Kenyan authorities arrest public land, railway chiefs on suspicion of corruption 0

Kenyan authorities have detained the country’s chairmen of railway and the agency that manages public land, accusing them of alleged corruption over land allocation for the new $3-billion flagship Nairobi-Mombasa railway.

The two top officials were arrested on Saturday, the latest to be caught up in President Uhuru Kenyatta’s anti-corruption drive in the African country in recent months.

The new railway, which is linking the capital Nairobi to East Africa’s main port city, was funded by China and is now considered as one of the largest infrastructure projects of Kenyatta.
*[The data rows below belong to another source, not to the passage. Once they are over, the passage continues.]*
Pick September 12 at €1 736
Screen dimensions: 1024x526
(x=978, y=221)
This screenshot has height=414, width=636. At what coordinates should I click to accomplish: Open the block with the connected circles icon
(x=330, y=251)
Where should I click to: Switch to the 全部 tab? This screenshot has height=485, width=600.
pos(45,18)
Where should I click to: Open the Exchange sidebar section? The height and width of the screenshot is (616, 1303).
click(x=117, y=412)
Mohammed Abdalla Swazuri, the head of National Land Commission, and managing director of the Kenya Railways Corporation, Atanas Kariuki Maina, were among 18 other officials, businesspeople and firms named in a statement listing arrests that was released by the prosecutor’s office on Saturday.
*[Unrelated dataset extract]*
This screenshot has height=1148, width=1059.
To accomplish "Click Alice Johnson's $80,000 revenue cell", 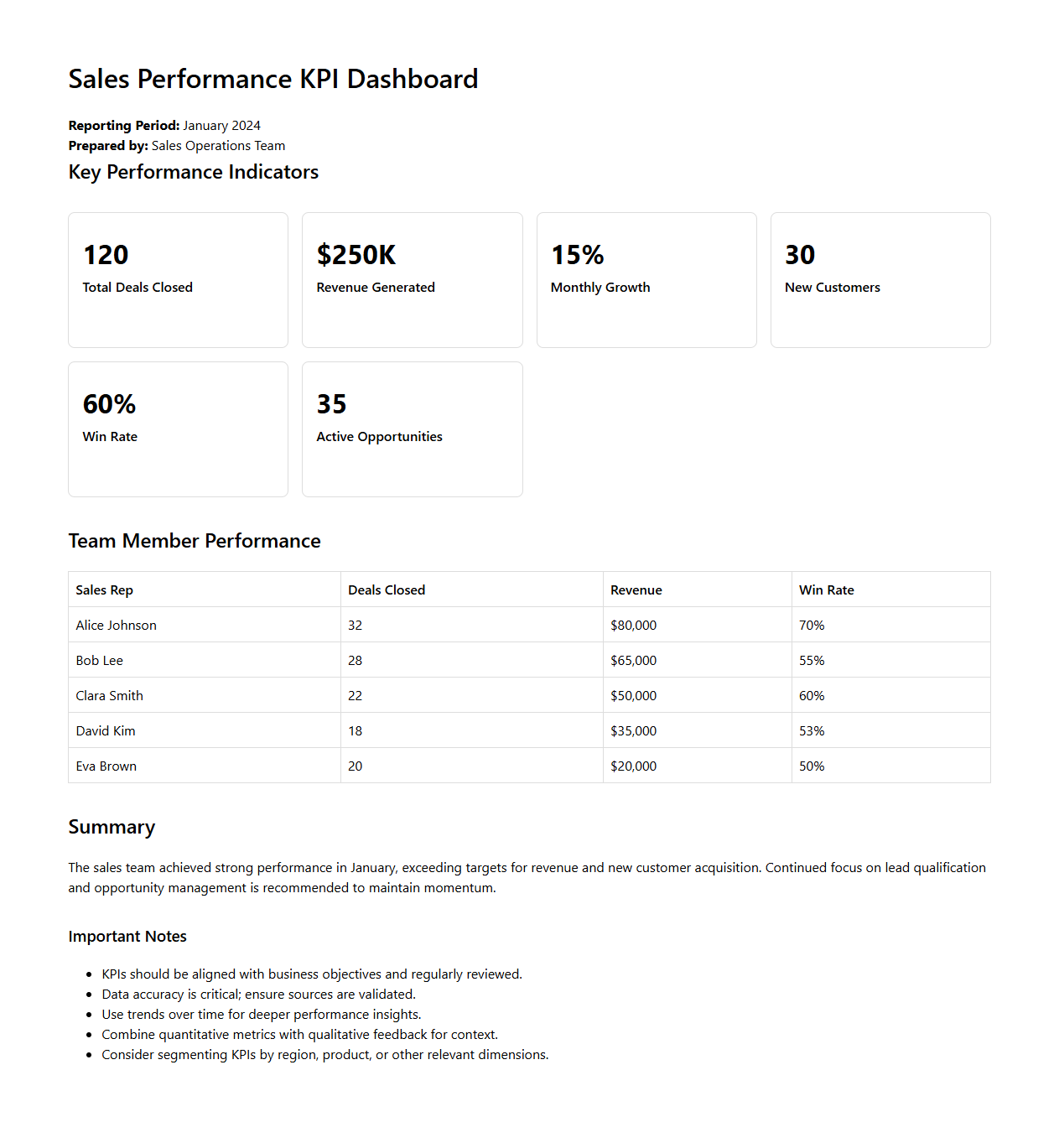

However, no Chinese companies were named in the prosecutor’s statement.

Opposition leaders and Kenyan economists have already lambasted the railway’s huge funding for increasing the country’s debt burden, which the IMF estimated at between 54 and 55 percent of economic output (GDP) in the 2017-18 fiscal year.

According to the country’s anti-corruption agency, the officials siphoned taxpayer money through phony compensation claims for land used for the railway. But the agency did not clarify who made the allegations.

President Kenyatta has vowed to deal with those “caught in the web of corruption.” In 2013, when he was elected for the first time, he pledged to stamp out corruption.

Back in May, several other corruption scandals were revealed. In one case, multi-million-dollar contracts were reportedly awarded to the friends and family members of employees at the electricity supplier Kenya Power.

In another case, fraudulent payments of 30 million dollars were uncovered at the National Cereals and Produce Board (NCPB).

Back in 2016, the then head of Kenya’s anti-graft agency said the county was losing a third of its state budget to corruption every year. The finance ministry disputed the claim, but Kenyatta acknowledged that corruption had reached levels that threatened national security.

Kenya, the sixth poorest country in Africa, fell to the 143rd rank among 180 countries in Transparency International’s annual corruption index for last year.